#### [Given problem]
Rewrite the listing as a Markdown table with the columns Row and Line, covering everything from the line containing "Open the Processing Toolbox gear icon" down to the line containing "This screenshot has height=1013, width=1920.", both included. Skip blank lines and leave the pictures out.

#### [Material shown]
--- Start ---

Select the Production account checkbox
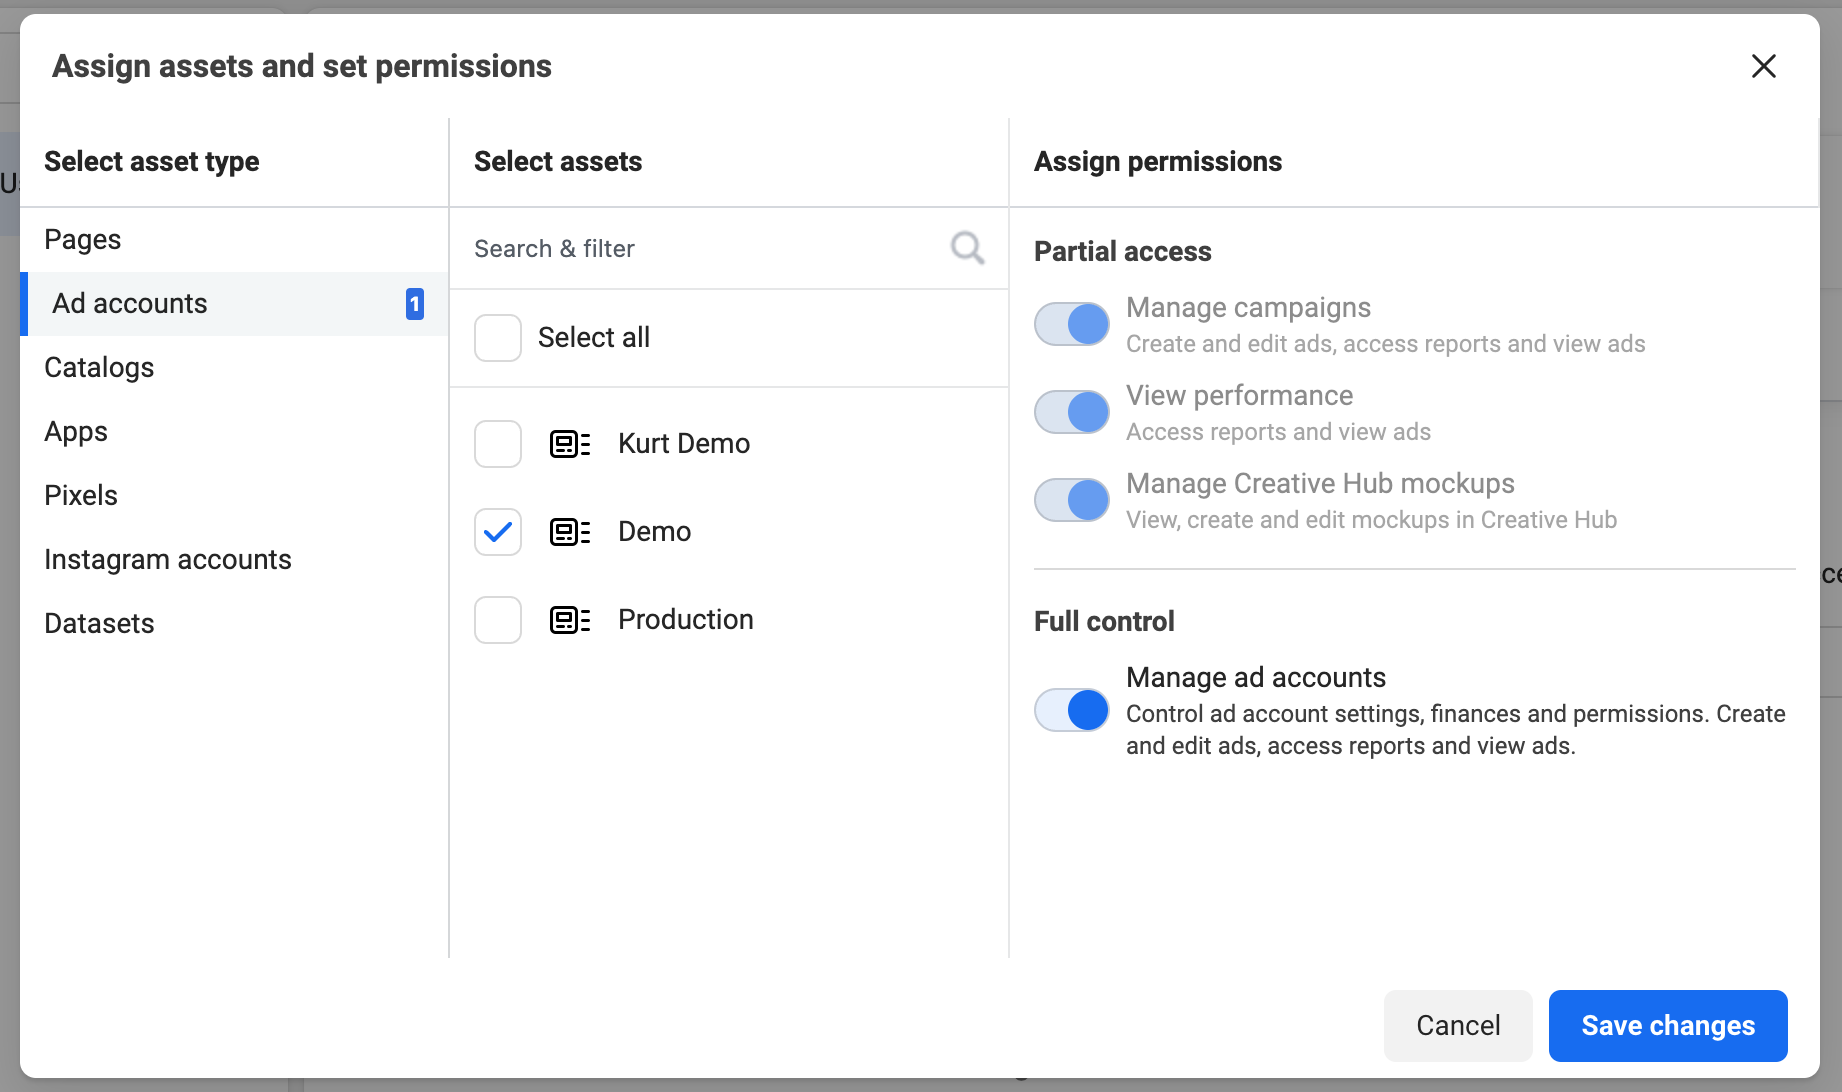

--- End ---
--- Start ---

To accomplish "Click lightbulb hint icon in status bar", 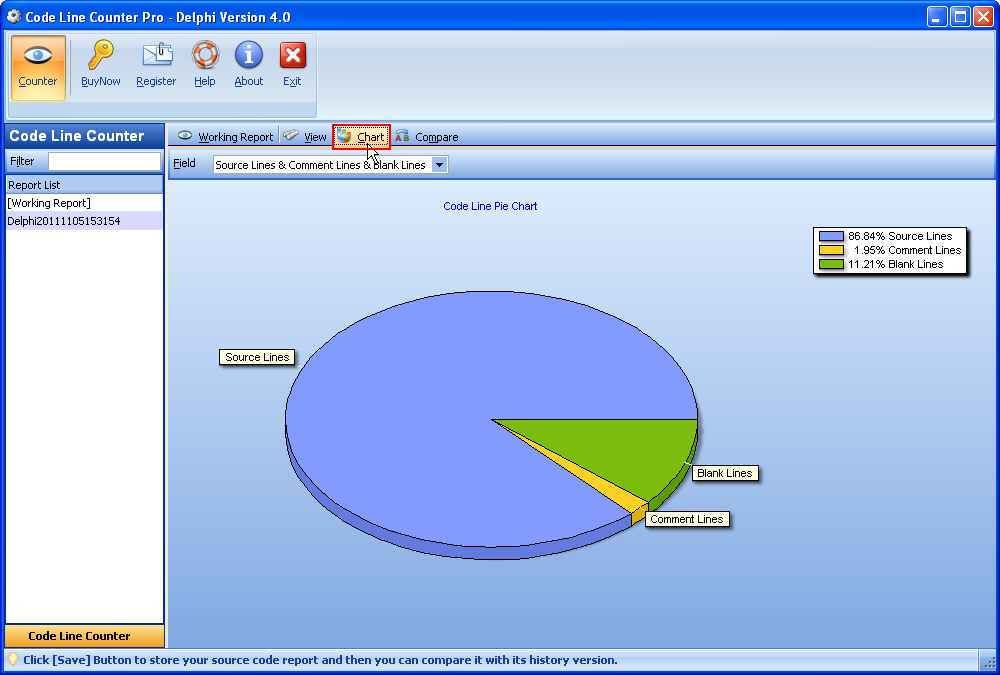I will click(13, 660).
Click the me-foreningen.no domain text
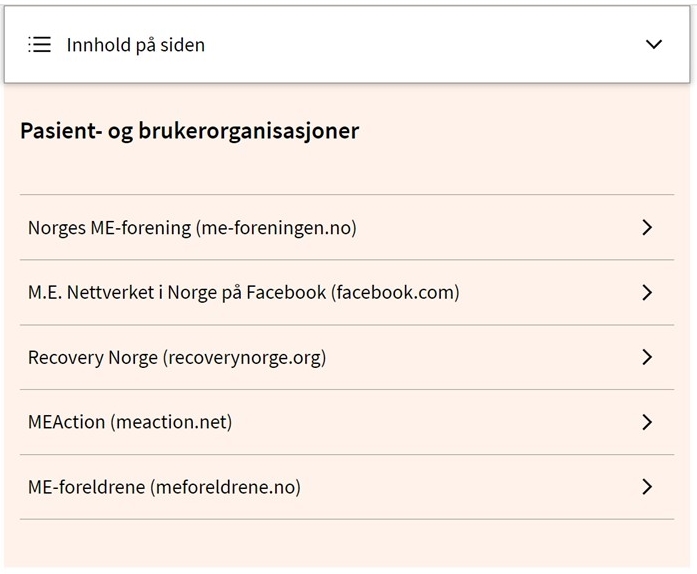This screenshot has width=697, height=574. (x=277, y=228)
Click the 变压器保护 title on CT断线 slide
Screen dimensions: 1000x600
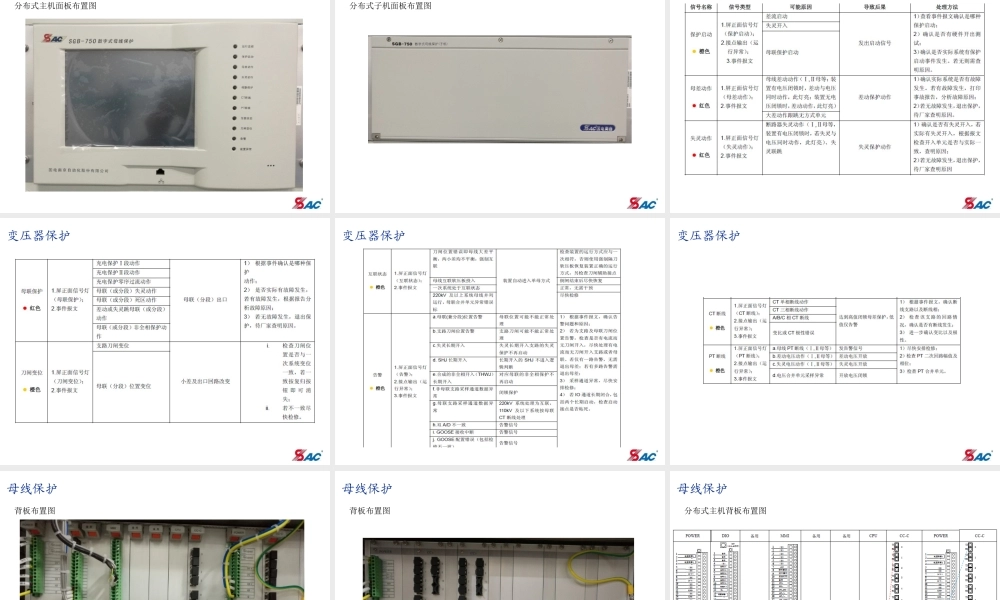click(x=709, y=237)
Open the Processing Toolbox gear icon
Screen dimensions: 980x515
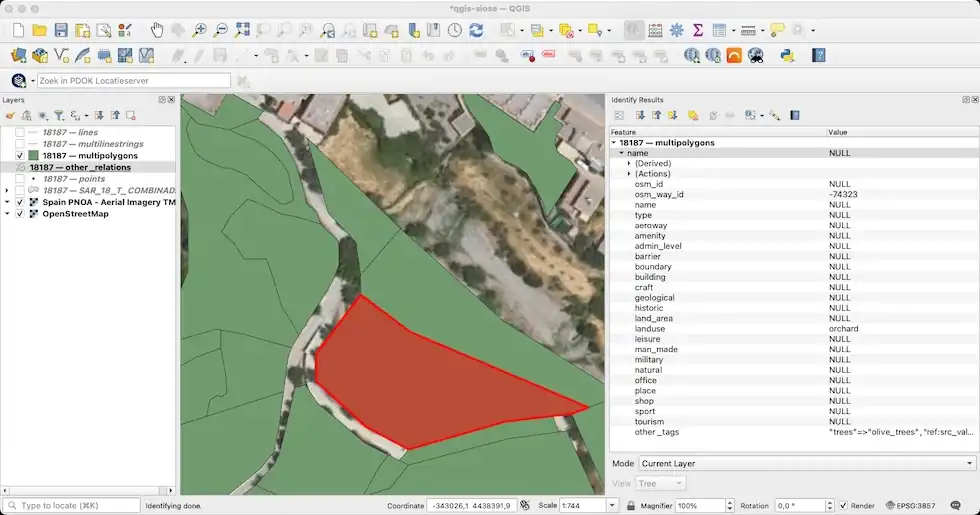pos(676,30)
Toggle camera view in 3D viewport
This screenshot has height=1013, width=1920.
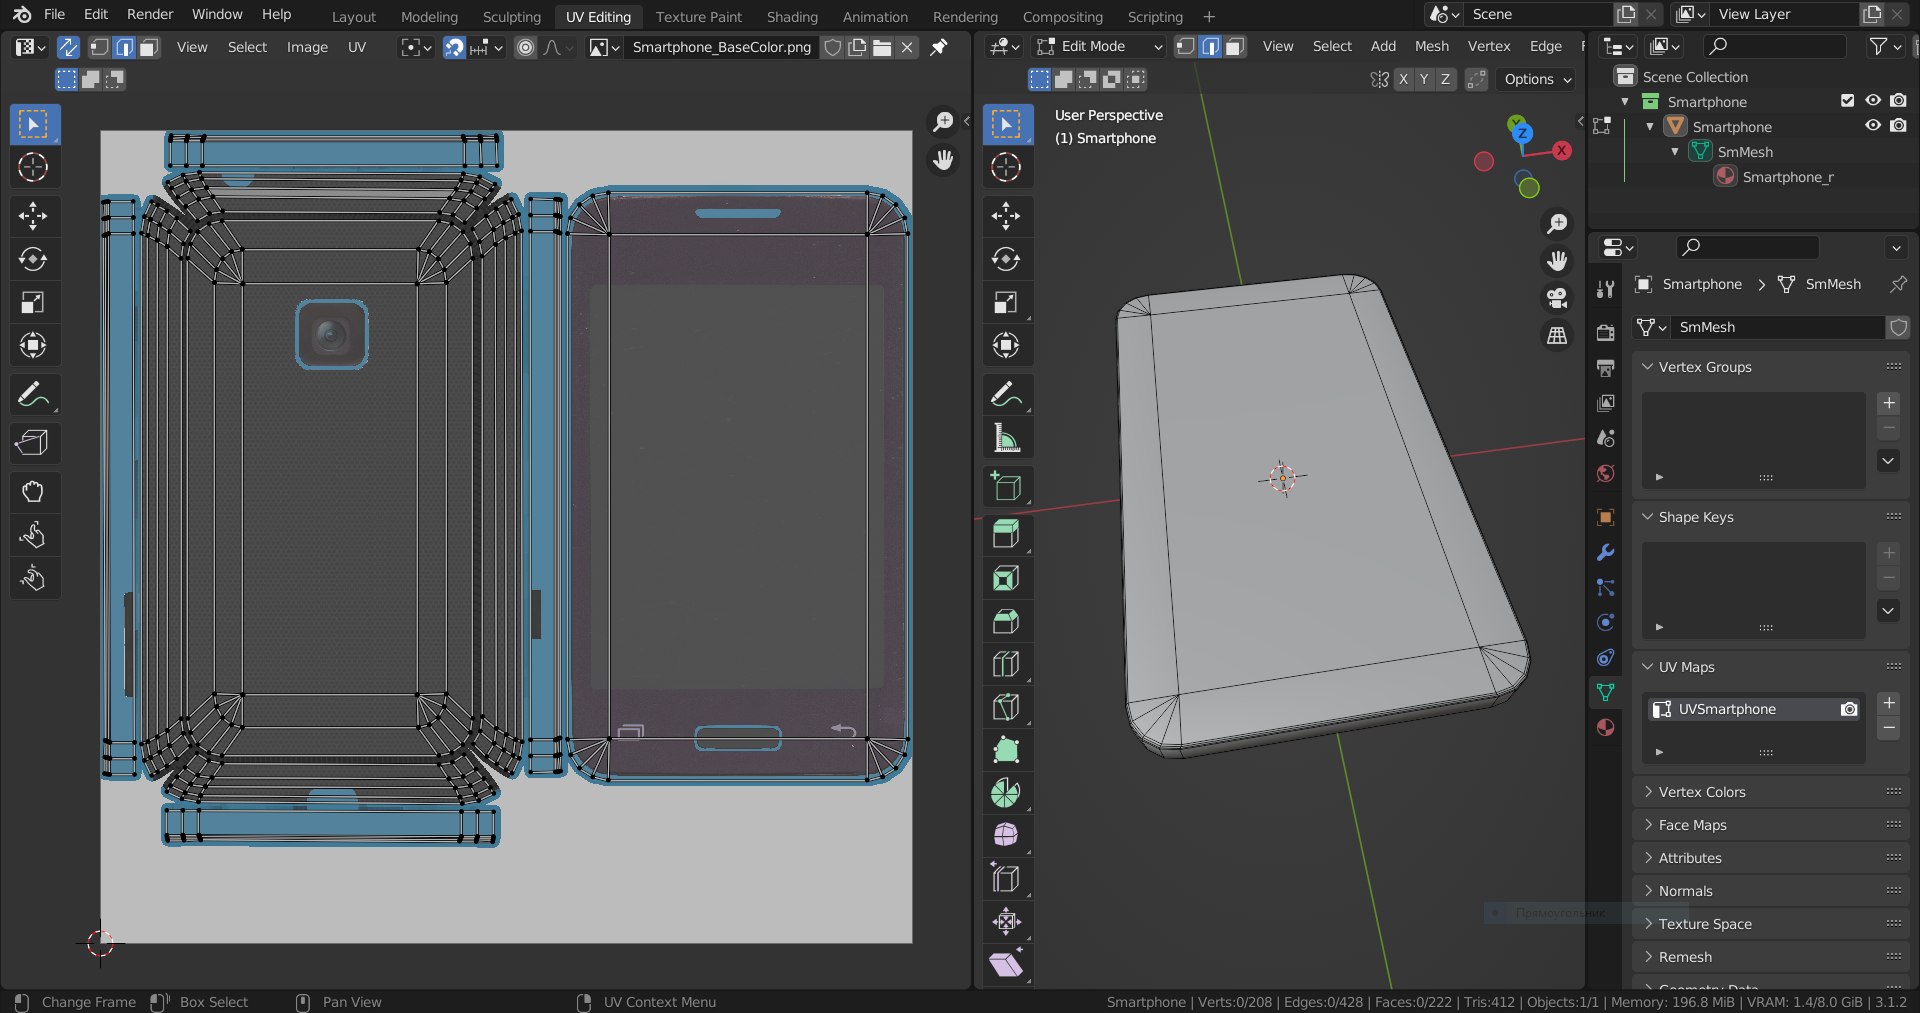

--- End ---

#### [Answer to the problem]
| Row | Line |
|---|---|
| 1 | Open the Processing Toolbox gear icon |
| 2 | Screen dimensions: 980x515 |
| 3 | pos(676,30) |
| 4 | Toggle camera view in 3D viewport |
| 5 | This screenshot has height=1013, width=1920. |